The FDA Grants Ocugen Inc. (NASDAQ:OCGN) the Fourth Orphan Drug Designation (ODD) for OCU400 Gene Therapy

Ocugen Inc. (NASDAQ:OCGN) is one of the forces to reckon in the development of innovative eye therapeutics. The company’s product lines aim to therapy needs of patients with underserved diseases including age-related macular degeneration. The latest is OCU400, a treatment for PDE6B gene mutation-associated retinal diseases and which has received the fourth Orphan Drug Designation (ODD) from the FDA.

OCU400 has the potential of restoring retinal integrity, which allows the proper functioning of the eyes across a range of genetically diverse inherited retinal diseases.

Ocugen’s Modifier Gene Therapy Platform

PDE6B mutation causes retinitis Pigmentosa (RP) inherited retinal dystrophy. By midlife, the victim already has blindness followed by progressive loss of photoreceptors. Statistics indicate that a single mutation in the PDE6B gene can cause the inability to see in low light, commonly referred to as congenital stationary night blindness.

However, the breakthrough platform has a unique approach to addressing multiple retinal diseases with just one drug. This could serve as a reliever, which could also lay a basis for a smoother regulatory pathway in the recovery of development costs over multiple therapeutic indications. The ODD for PDE6B gene mutation will offer such significant support to the breakthrough modifier gene therapy platform, according to Carl D. Regillo, a member of Ocugen’s Retina Scientific Advisory Board.

‘’… I have been on the cutting-edge of many new ophthalmology treatments.

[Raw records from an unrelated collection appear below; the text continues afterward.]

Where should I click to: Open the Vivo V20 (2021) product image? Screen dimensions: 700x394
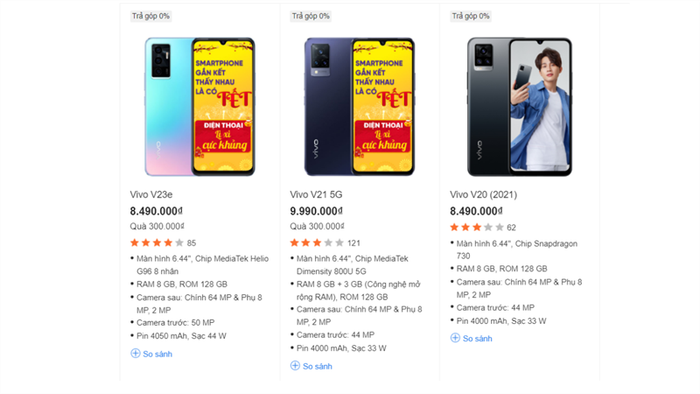(519, 107)
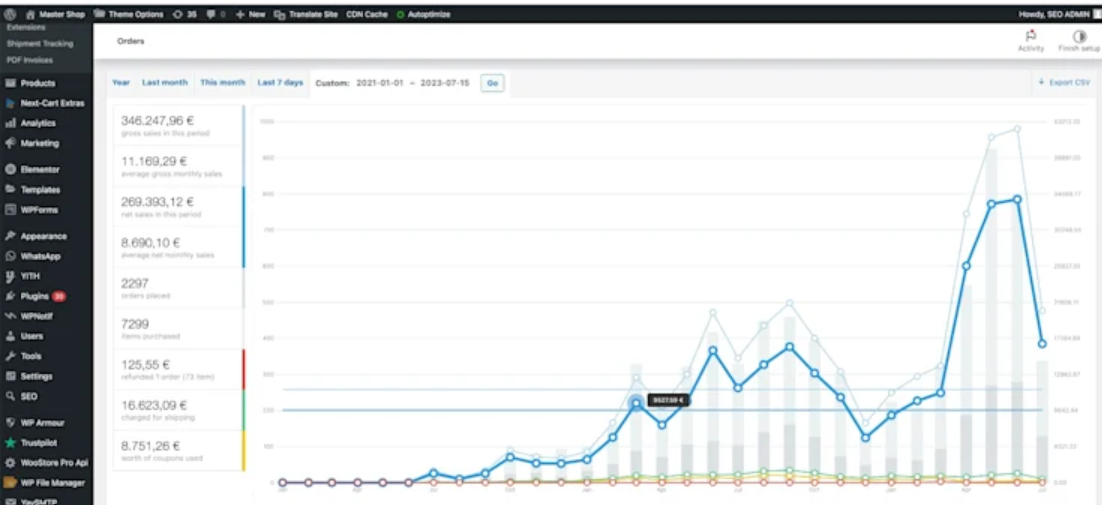The image size is (1102, 505).
Task: Open the Elementor sidebar entry
Action: pos(40,170)
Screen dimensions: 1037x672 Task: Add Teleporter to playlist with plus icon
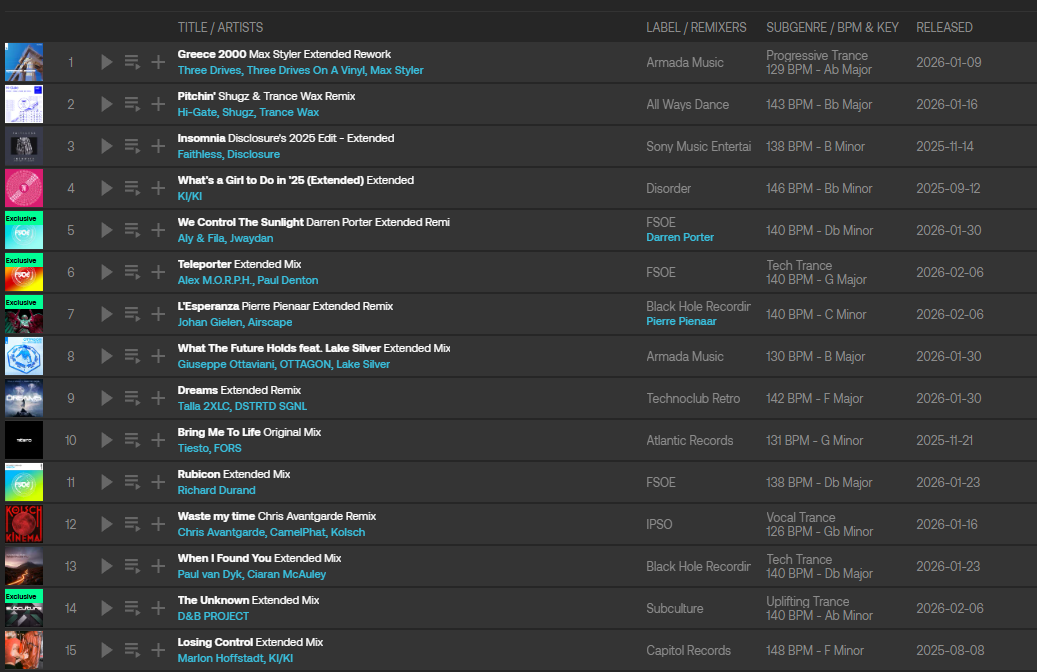tap(158, 272)
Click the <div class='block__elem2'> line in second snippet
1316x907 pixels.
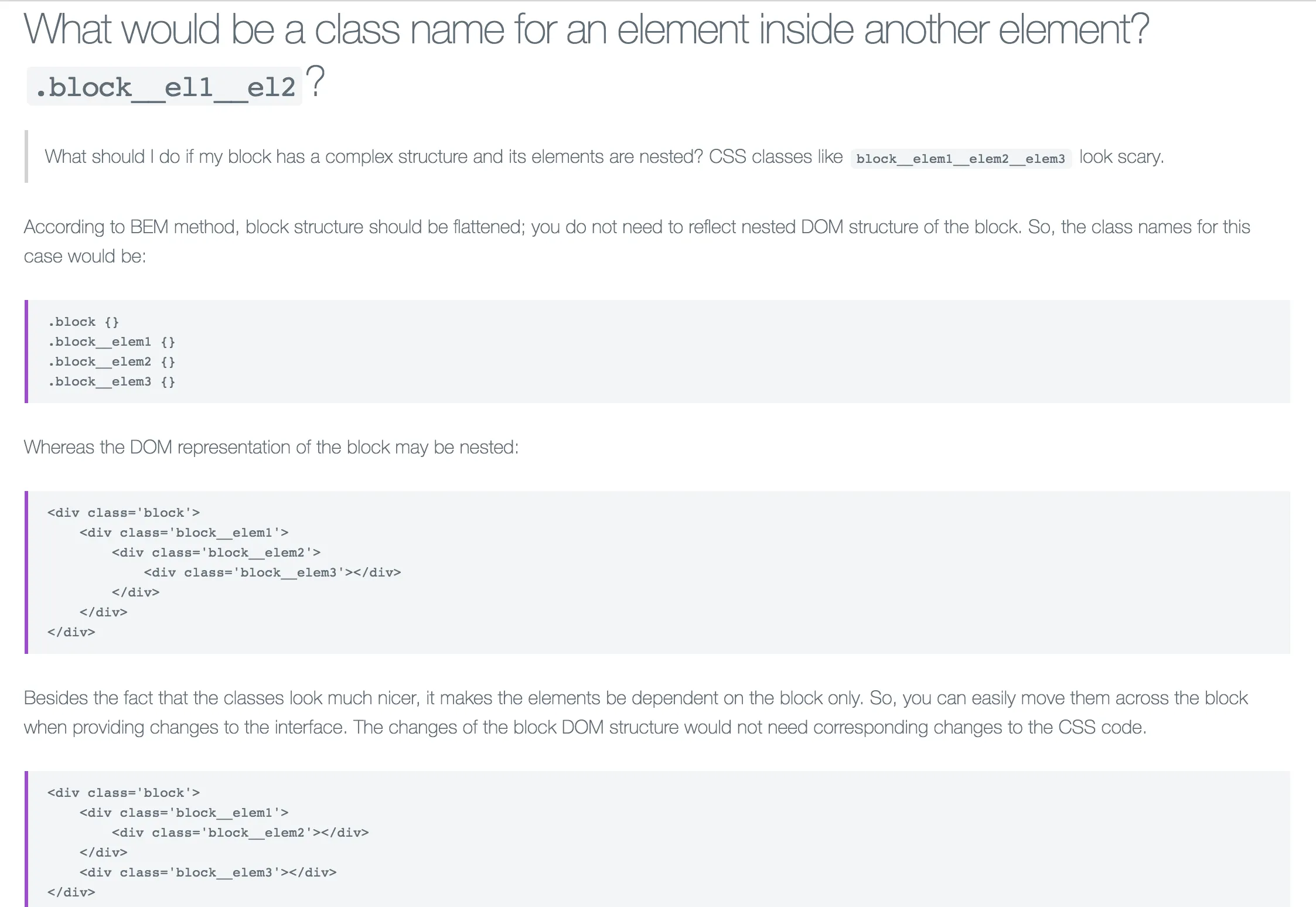[216, 553]
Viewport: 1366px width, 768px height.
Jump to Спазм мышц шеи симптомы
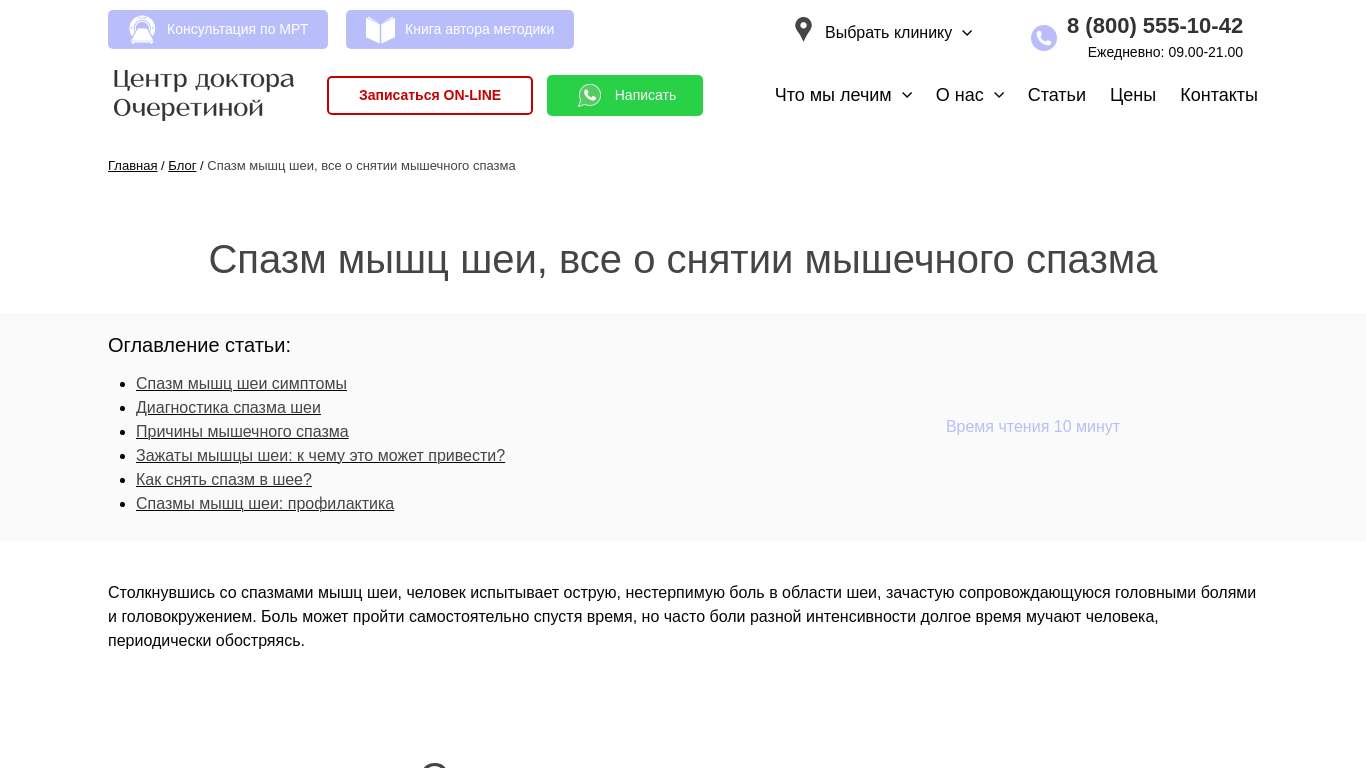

I am very encouraged by the potential for OCU400 given the uniqueness of Ocugen’s Modifier Gene Therapy Platform…’’, the principal investigator of several clinical trials commented.

More than 150 Gene Mutations Are Affecting Over 1.5 Million Individuals Worldwide   

The co-Founder and CEO of Ocugen are thrilled about the company’s latest accomplishment. Dr. Shankar Musunuri says that such milestones keep their goals enhanced. The most unfortunate thing is that there are more 1.5Milion globally suffering from over 150 gene mutations, yet there are no approved treatments to stop or slow their progression.

A majority of them rely on traditional therapy or gene editing approaches, which requires an additional 150 products to rescue them from vision loss. All in all, Ocugen remains dedicated to developing transformative therapies.